▶ **EXERCISES**:
A. In the electric fence thread, could you rewrite the passage starting at "## Maddyrose (Jul" and ending at "multiple grounding rods.", replacing "coyotes" with "foxes"?
B. Does the electric fence thread support each statement below? Answer yes or no for each, and quote the words from the thread that decide it.
(i) Wcd recommends at least three 8-foot ground rods.
(ii) Moers kiko boars powers the fence with an AC charger.
(iii) Maddyrose runs 500 feet of insulated wire.

▶ **SELECTED EXCERPT**:
# Electric fence - charger to fence distance



## HD Ridge (Sep 4, 2021)

Electric fence experts - 
Brief background: Want to build a 4 or 5 strand electric fence to enclose say 4 acres. This will be a semi permanent interior fence and plan to get a 4 joule AC charger. Perhaps oversized but plan on future expansion of the fence. Our ground is rocky so will use T posts exclusively.

Question: If my 110 volt power source is say 100 to 150 feet from any point along the fence, would using insulated wire of proper size (i.e. that typically used for that exact purpose) to extend from the charger to the fence result in a loss of voltage? I think that DC output chargers like this are not as sensitive to voltage loss as AC circuits are ???
Considering the say 12 gauge wire on the actual fence might run for thousands of feet it seems like 150 or 200 of insulated wire would not be an issue.

It just seems to me that the 110 volt chargers would be less problematic over the long haul.

Thoughts?
Thanks in advance.


----------



## Wcd (Jan 12, 2020)

What are you keeping in or out? But back to your question I would focus on proper grounding, minimum of 3 8 foot ground rods. Then any fence charger for the rated distance should work. We always use insulated wire to charge the fence.


----------



## Moers kiko boars (Apr 23, 2018)

I have a solar charger, parmak. I have 3- 8ft grounding rods. Its hot all the time wether I have electricity or not. I have about 5 acres in single stran over fencing. Im going to add another acre to that. Believe me, Ive touched it and it bites!


----------



## Maddyrose (Jul 22, 2021)

I have a 16 joule charger. I run 1000feet of insulated wire. Still plenty of juices to cut the weeds off 5 acres of fence.. I hung the insulated off t posts too. Rodents like to chew insulation off and you don't want to have to find the short where they chewed thru.


----------



## HD Ridge (Sep 4, 2021)

Appreciate the input from all and please keep em coming.

WCD - I plan to keep nigerian dwarfs in and hopefully coyotes out. The goat per acre density will likely be very low, at least to start with. Thanks for the reminder about multiple grounding rods.
I read recently where some folks have a system to keep the soil moist at the grounding rods. 

Still trying to work out the details.


----------

▶ **SUPPLIED MATERIAL**:
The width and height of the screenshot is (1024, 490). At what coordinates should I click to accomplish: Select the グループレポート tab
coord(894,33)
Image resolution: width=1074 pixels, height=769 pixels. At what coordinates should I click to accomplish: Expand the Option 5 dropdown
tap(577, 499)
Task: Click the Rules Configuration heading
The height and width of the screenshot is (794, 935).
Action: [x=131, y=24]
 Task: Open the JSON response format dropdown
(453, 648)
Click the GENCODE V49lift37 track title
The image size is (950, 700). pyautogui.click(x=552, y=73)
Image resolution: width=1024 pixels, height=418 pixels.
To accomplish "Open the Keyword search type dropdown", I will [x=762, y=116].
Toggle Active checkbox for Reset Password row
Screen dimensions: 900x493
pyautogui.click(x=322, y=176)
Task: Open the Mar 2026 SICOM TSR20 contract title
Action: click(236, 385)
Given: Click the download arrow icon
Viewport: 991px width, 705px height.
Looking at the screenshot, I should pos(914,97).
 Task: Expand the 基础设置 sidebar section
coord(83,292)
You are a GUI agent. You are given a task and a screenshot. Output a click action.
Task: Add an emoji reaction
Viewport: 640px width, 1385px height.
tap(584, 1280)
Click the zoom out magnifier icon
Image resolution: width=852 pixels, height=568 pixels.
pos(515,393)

▶ **ANSWERS PROVIDED**:
A.
## Maddyrose (Jul 22, 2021)

I have a 16 joule charger. I run 1000feet of insulated wire. Still plenty of juices to cut the weeds off 5 acres of fence.. I hung the insulated off t posts too. Rodents like to chew insulation off and you don't want to have to find the short where they chewed thru.


----------



## HD Ridge (Sep 4, 2021)

Appreciate the input from all and please keep em coming.

WCD - I plan to keep nigerian dwarfs in and hopefully foxes out. The goat per acre density will likely be very low, at least to start with. Thanks for the reminder about multiple grounding rods.

B.
(i) Yes: "minimum of 3 8 foot ground rods."
(ii) No: "I have a solar charger, parmak."
(iii) No: "I run 1000feet of insulated wire."